O ministro das Relações Exteriores, Mauro Vieira, afirmou que os argumentos utilizados pelos Estados Unidos para impor novas tarifas ao Brasil não são legítimos. Vieira disse que espera que as respostas brasileiras sobre práticas comerciais ilegais e uso de trabalho forçado sejam consideradas na mesa de negociação com a Casa Branca.
Vieira declarou que o Brasil forneceu todas as informações necessárias e que os argumentos apresentados pelos americanos não se sustentam. O chanceler mencionou que, em Paris, se reuniu com o representante para Comércio dos Estados Unidos, Jamieson Greer, que disse estar disposto a dialogar sobre as novas taxações.

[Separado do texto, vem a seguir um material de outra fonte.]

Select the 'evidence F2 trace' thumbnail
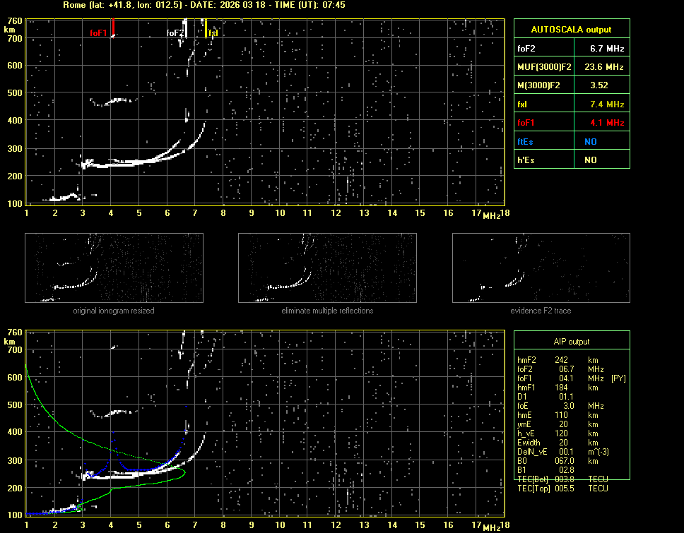 [x=541, y=268]
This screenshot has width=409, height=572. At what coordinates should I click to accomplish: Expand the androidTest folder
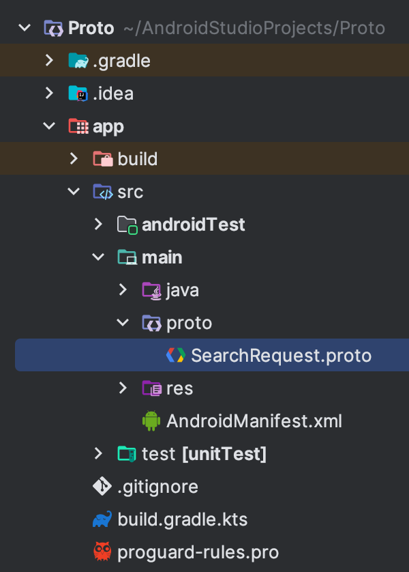[98, 224]
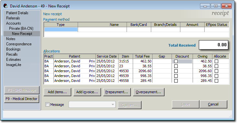Click the Add items button

point(57,92)
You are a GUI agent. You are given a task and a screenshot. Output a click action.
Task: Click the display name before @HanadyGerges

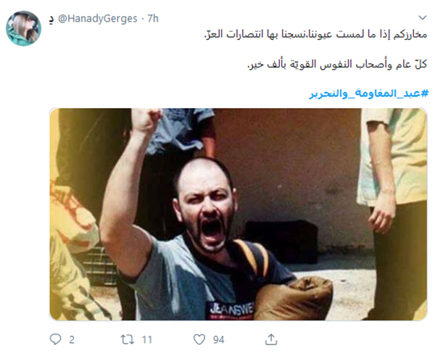coord(51,20)
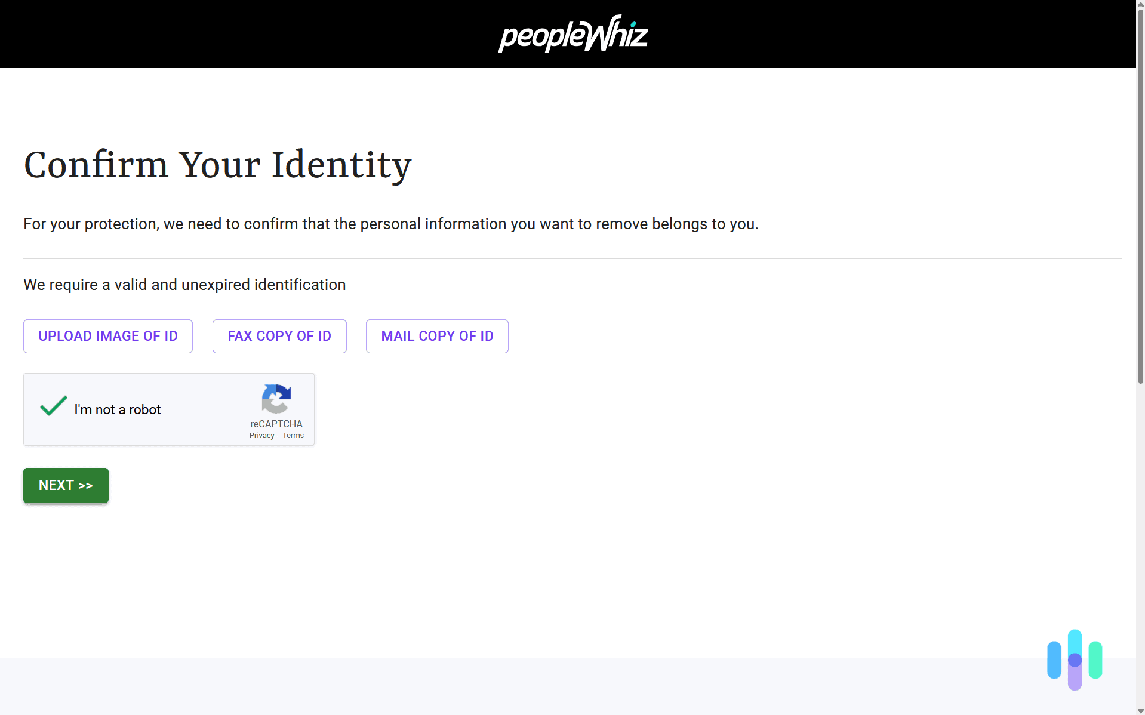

A pressão comercial veio após o Representante de Comércio dos Estados Unidos (USTR) recomendar uma tarifa de 25% sobre produtos brasileiros. Essa recomendação seguiu a investigação da Seção 301, que aponta irregularidades no comércio bilateral, citando Pix, desmatamento ilegal, medidas anticorrupção e propriedade intelectual.
Posteriormente, o USTR propôs uma tarifa de 12,5% sobre o Brasil devido a supostas falhas no combate ao comércio de produtos fabricados com trabalho forçado, afetando também 59 outros países. As tarifas ainda não entraram em vigor, e há prazo até 6 de julho para negociações e uma audiência de representantes.